Source:
https://scmp.com/article/67125/shooting-match

Shooting match

WE are between a rock and a hard place as Pearl and World continue their firing of big guns in the run-up to the Oscars. Four days to go.

The rock is The Deer Hunter (World, 9.30pm) and the hard place is Born On The Fourth Of July (Pearl, 9.30pm). Both are potent, both are enjoyable, and both are about Vietnam, at least its impact on the people who went. To guide your decision-making, there follows a summary of what you can expect: The Deer Hunter is the better film, but is long (a gargantuan 183 minutes in its original form). Some say it is also racist. Born On the Fourth Of July is shorter, but not much (140 minutes). It won an Academy Award for Oliver Stone as Best Director and stars Tom Cruise which, for many, will be reason enough to watch it.

Cruise's performance, for once, is a commanding one. Golden Boy he may be, but Cruise has appeared in some pretty average films and turned in some uninspiring performances, the hallmark of which has been machismo not method (Top Gun, Far And Away, Days Of Thunder, The Firm).

■ Input data:
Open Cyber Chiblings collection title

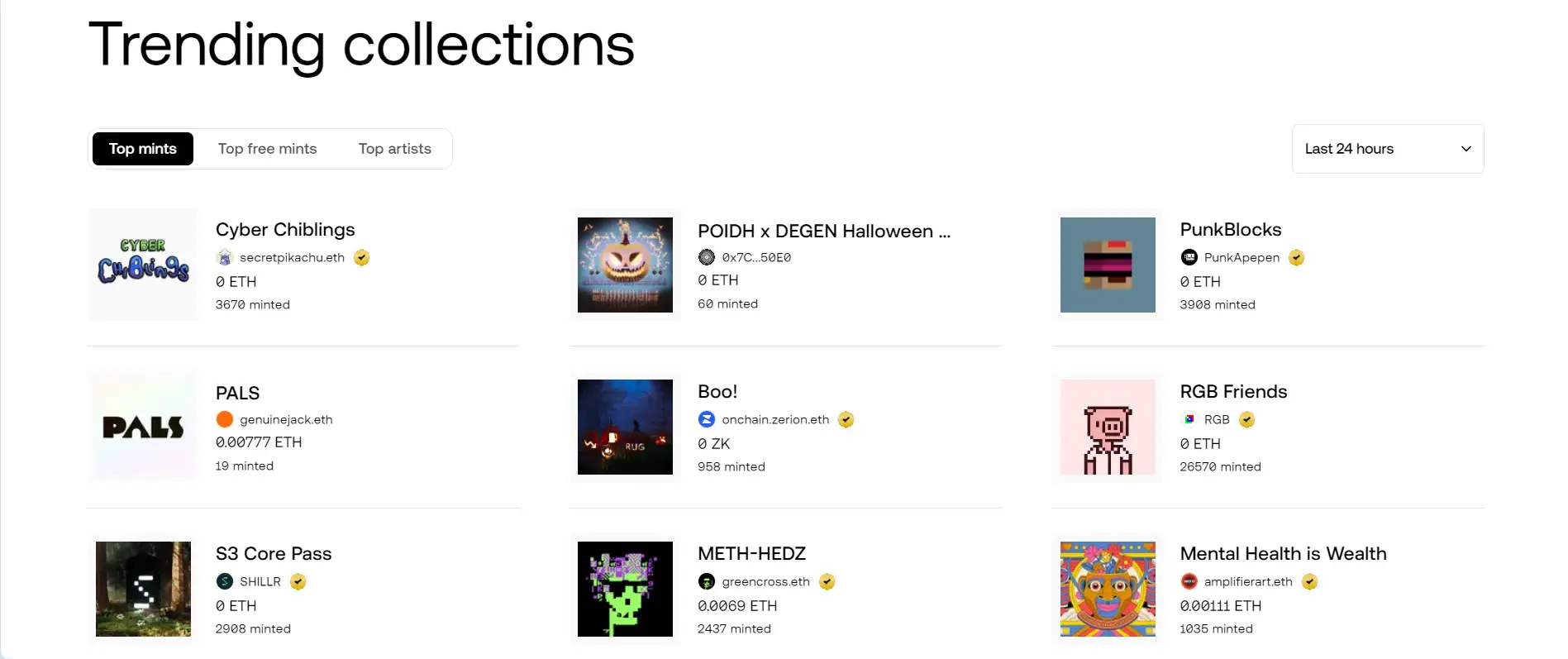285,230
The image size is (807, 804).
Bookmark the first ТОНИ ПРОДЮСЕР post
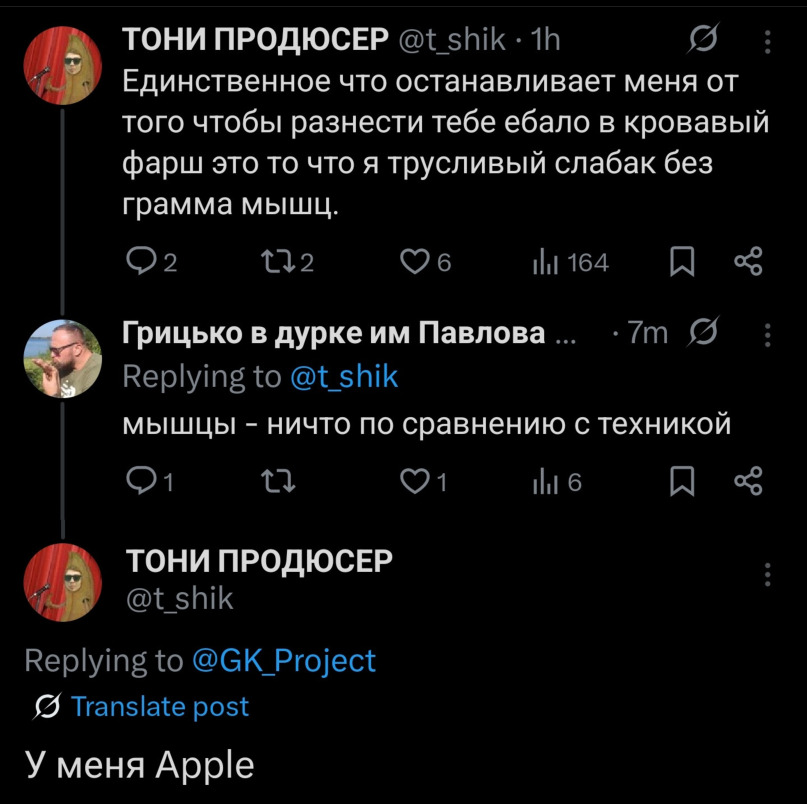[681, 262]
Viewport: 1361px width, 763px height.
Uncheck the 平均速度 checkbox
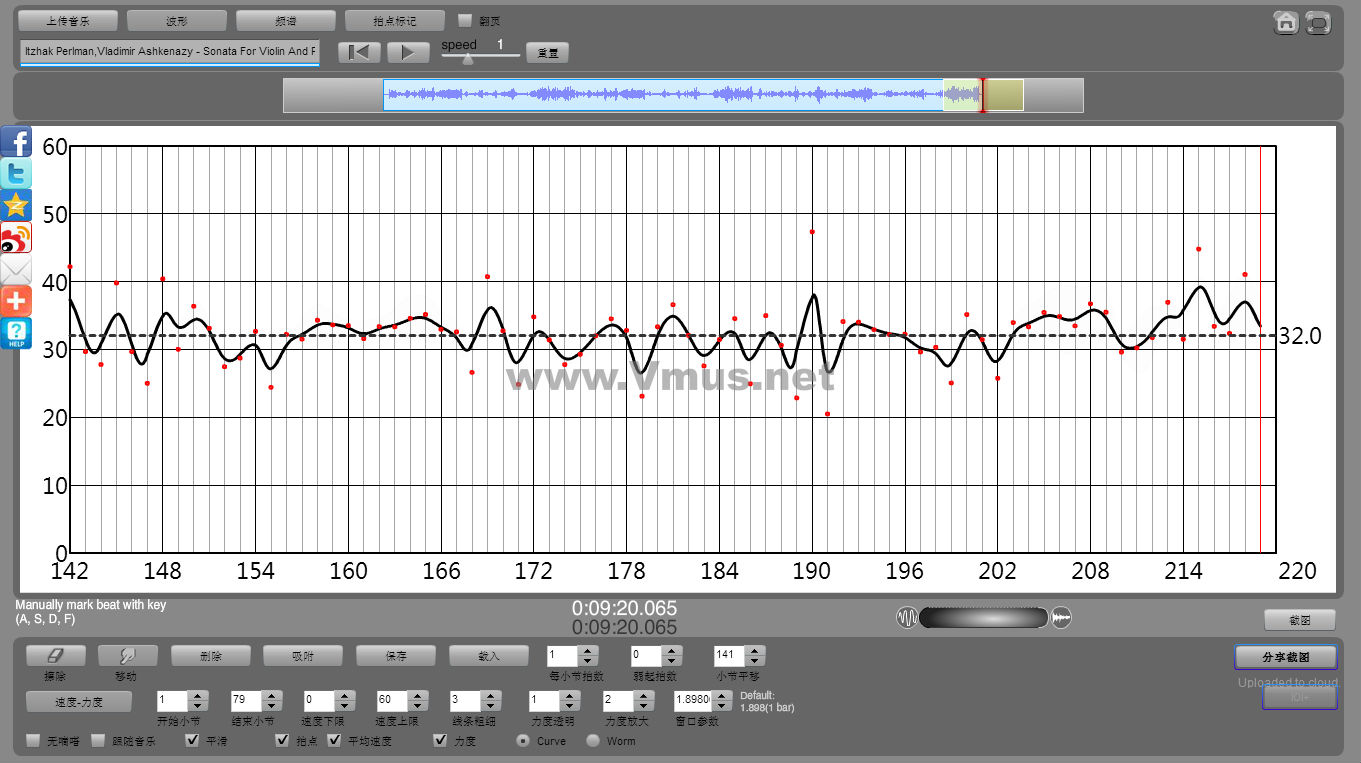coord(335,741)
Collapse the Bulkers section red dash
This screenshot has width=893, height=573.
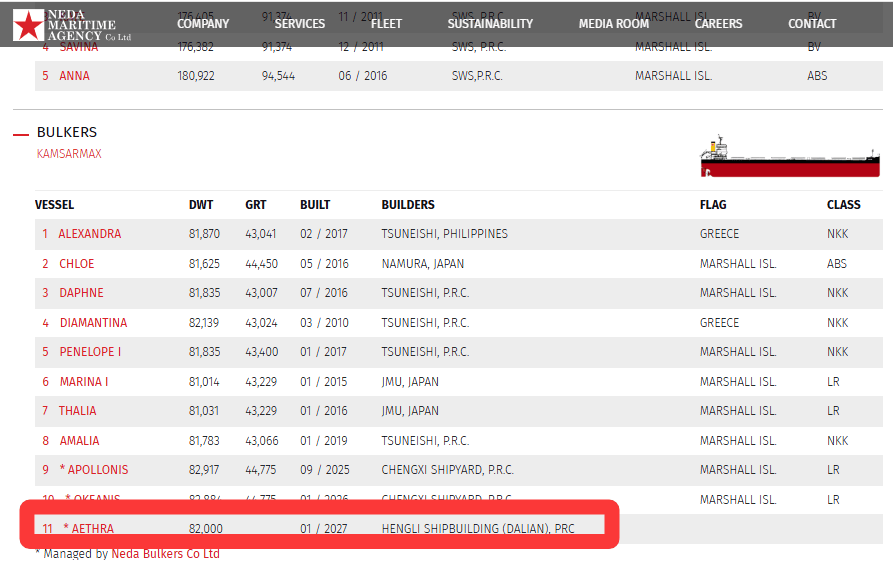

■ Exercise goal: Carry on the TV column comparing The Deer Hunter and Born On The Fourth Of July from where it stops. The data is not needed for what follows.

■ Output:
In Fourth Of July Stone reduced Cruise's cinematic testosterone level by putting him in a wheelchair. In a wheelchair it is difficult to posture, so you have to act, and hey presto, it worked. Tom Cruise can act.

He plays Ron Kovic, a God-fearing, gung-ho, All-American boy who takes a bullet in Vietnam that leaves him paralysed from the waist down. Back home among people who don't understand he turns into a degenerate, drunken, self-pitying dropout.

Cruise carries the film through some rocky moments and emerges with his acting credentials not only intact, but improved. It would be nice to see him do it again.

Christopher Walken does much the same in The Deer Hunter. He deservedly won an Oscar for Best Supporting Actor and the film deservedly won one as Best Picture.

The Deer Hunter is long because it had to be long (there is a story to tell), emotionally draining, traumatic and memorable. But it has been criticised for its somewhat slanted view of the war and its racist portrayal of the Vietnamese.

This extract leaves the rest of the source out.